Ich habe in Visual C++ 6.0 (MFC) eine GUI entwickelt. Wenn ich diese .exe-Datei auf meinem Rechner starte, dann läuft alles einwandfrei. Starte ich jedoch diese Anwendung auf einem Rechner auf dem kein Visual C++ 6.0 installiert ist, dann bringt er mir die Fehlermeldung '... .dll nicht gefunden' (z.B. MFC42D.dll oder MSVCRTD.dll). Ich würde jetzt gerne die Anwendung unabhängig von irgendwelchen Programmen oder DLLs laufen lassen können. 

Und hier jetzt meine Fragen dazu:
1. Wie kann ich DLLs statisch in meine .exe einbinden, so dass ich nur die exe-Datei auf einen Rechner kopieren muß und somit unabhängig von DLLs bin ?
2. Wie ist dafür die genaue Vorgehensweise ?
3. Wie kann ich herausfinden, welche DLLs von der Anwendung überhaupt genutzt bzw. benötigt werden ?

Für mögliche Lösungsvorschläge wäre ich SEHR dankbar !!

Viele Grüße 
Kai


----------



## Dario Linsky (23. Juni 2003)

Hi Kai,

soweit ich weiss, kann man die benötigten DLLs der MFC gar nicht direkt in die Anwendung einlinken - jedenfalls nicht mit Visual C++ und ein anderes Tool dafür kenn ich nicht.
Wobei das meiner Meinung nach eigentlich sowieso keinen Sinn macht, weil es die eigentliche Anwendung nur unnötig aufpumpt.

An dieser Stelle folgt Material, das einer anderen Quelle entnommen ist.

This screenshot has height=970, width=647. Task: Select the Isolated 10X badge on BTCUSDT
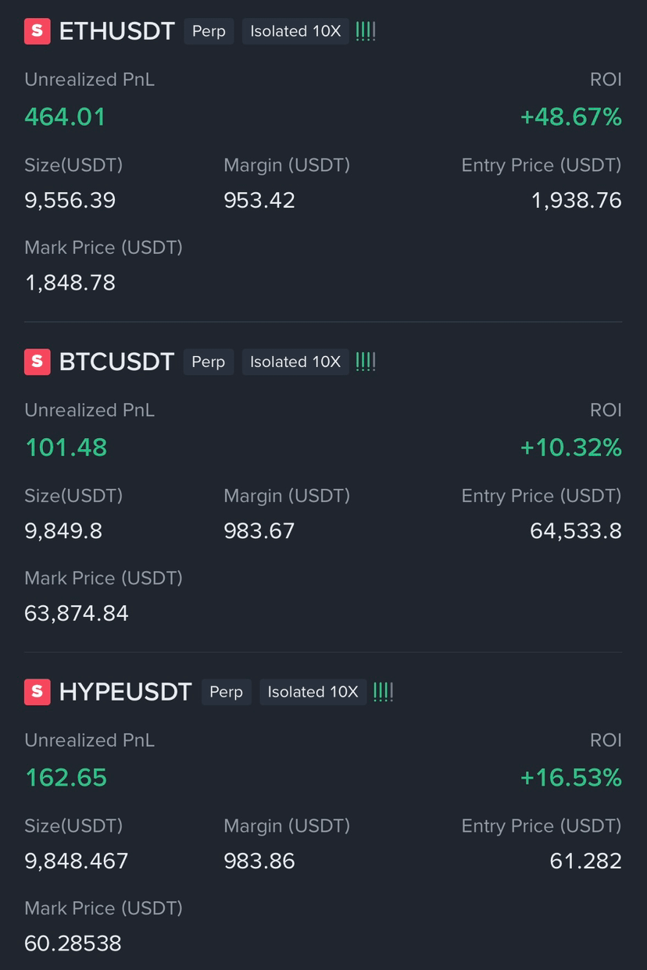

Erstell Dir lieber ein Setup, in dem Du die benötigten DLLs mit einbindest und auf dem Zielrechner installierst. Das hat auch den Vorteil, dass Du die Bibliotheken nur einmal installieren musst und bei späteren Updates nur die kleine Anwendung ausliefern musst.


----------



## kscha (23. Juni 2003)

Hallo Lirion !!

Vielen Dank ! Das klingt super !
Aber wie muß das Setup-Programm denn aussehen bzw. wie muß es aufgebaut sein und was muß da alles drinstehen ? Ich muß gestehen: ich habe sowas noch nie gemacht :-( 

Die DLLs müssen ja dann auch in einem extra Ordner mit rüberkopiert werden ?! Weißt Du, wie ich rausfinden kann, welche ich überhaupt brauche ?

Nochmal vielen Dank !

Viele Grüße

Kai


----------



## Dario Linsky (23. Juni 2003)

Für die Erstellung von einem solchen Setup gibt es üblicherweise spezielle Programme, die das ganze automatisieren. Ich bin mir nicht sicher, aber ich behaupte mal, dass bei Visual C++ auch der Paket- und Weitergabe-Assistent integriert ist.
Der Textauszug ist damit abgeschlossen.